Tenerife. Curiosamente, el apellido Tenerife, que da nombre a la mayor de las islas Canarias, en la actualidad no se encuentra en este archipiélago, pero sí lo hace en Baleares, posiblemente introducido allí con los esclavos guanches vendidos en Ibiza a finales del siglo XV. Pero el dato más curioso viene dado por los más de 3.000 filipinos portadores de este apellido. Es muy probable que haya llegado a este archipiélago del Pacífico a través de unos frailes que partieron de Tenerife hacia Veracruz (México), y desde allí pasaron a Acapulco, donde se embarcaron en el célebre “Galeón de Filipinas” durante el proceso de evangelización de dichas islas, en las que, al igual que sucedió en Canarias y en América, al bautizar a los nativos les cambiaban el nombre y les ponían unos del santoral cristiano, y por apellido el que ellos querían (comunicación personal del profesor Manuel Hernández González). En este caso el de procedencia de los frailes. Unas 3.500 personas en el mundo son portadoras de este toponímico, siendo Filipinas el país donde es más abundante, como ya hemos comentado, con más de 3.000 portadores, seguido de Arabia Saudí (160), cifra a la cual también habrá que buscarle una explicación, Baleares (España) con 40, Estados Unidos (25), Pakistán (25), y Canadá e Inglaterra, ambas con 20 representantes.

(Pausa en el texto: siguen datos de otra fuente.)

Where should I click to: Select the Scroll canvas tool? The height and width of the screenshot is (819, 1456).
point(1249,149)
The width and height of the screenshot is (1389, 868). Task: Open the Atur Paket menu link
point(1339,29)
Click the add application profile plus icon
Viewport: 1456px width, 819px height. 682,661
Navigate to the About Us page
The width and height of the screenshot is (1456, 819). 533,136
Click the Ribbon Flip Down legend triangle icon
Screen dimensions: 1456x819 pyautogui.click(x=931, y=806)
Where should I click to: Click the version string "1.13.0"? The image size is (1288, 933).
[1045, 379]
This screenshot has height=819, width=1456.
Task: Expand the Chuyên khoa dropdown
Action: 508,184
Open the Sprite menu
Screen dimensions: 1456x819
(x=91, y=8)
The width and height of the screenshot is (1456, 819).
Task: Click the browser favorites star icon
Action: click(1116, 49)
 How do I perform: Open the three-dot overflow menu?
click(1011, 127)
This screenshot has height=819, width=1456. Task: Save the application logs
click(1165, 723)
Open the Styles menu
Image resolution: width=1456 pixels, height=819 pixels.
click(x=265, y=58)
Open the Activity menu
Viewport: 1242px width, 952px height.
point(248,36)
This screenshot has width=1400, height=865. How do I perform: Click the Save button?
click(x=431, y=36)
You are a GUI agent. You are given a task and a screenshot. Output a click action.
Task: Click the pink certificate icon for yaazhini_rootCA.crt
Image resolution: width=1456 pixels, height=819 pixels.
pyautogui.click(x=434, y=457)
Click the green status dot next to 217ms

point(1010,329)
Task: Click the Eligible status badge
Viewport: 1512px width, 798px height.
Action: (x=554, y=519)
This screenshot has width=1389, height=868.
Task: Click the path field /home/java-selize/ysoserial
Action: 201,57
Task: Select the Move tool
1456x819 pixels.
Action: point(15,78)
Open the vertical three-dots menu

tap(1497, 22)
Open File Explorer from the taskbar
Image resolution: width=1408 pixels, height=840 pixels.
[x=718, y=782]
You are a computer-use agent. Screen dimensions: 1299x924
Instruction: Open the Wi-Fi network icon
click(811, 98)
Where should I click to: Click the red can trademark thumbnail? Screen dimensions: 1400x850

También hay que decir que muchos de los apellidos guanches de las diferentes islas que sobrevivieron a la conquista -en gran parte toponímicos- como es el caso de Aixitimanao o Gentilmarao, Azanos, Tegueste, Telde, Chemida, Gando, Guanarteme, Maninidra, Manzanufro, Machicao, Aguaberque, Abtejo, Aguymes, Daute , Chasagua, Guanixemar y otros, pronto desaparecieron, porque incluso los propios guanches renunciaron a ellos presionados por las autoridades civiles y eclesiásticas, y en medio de un brutal proceso de aculturación. Y luego vino lo de la “limpieza de sangre” y “cristiano nuevo” o “cristiano viejo”, según lo cual hasta bien entrado el siglo XIX los guanches o sus descendientes no podían acceder a ningún puesto oficial de la administración civil, militar o eclesiástica, e incluso a la universidad, y eran considerados, en su propia tierra, como ciudadanos de tercera.

Consecuencia de todo ello, a lo largo de seis siglos, es la falta de autoestima que aún persiste en la mentalidad del pueblo canario, que muchos la expresan como “complejo del colonizado”.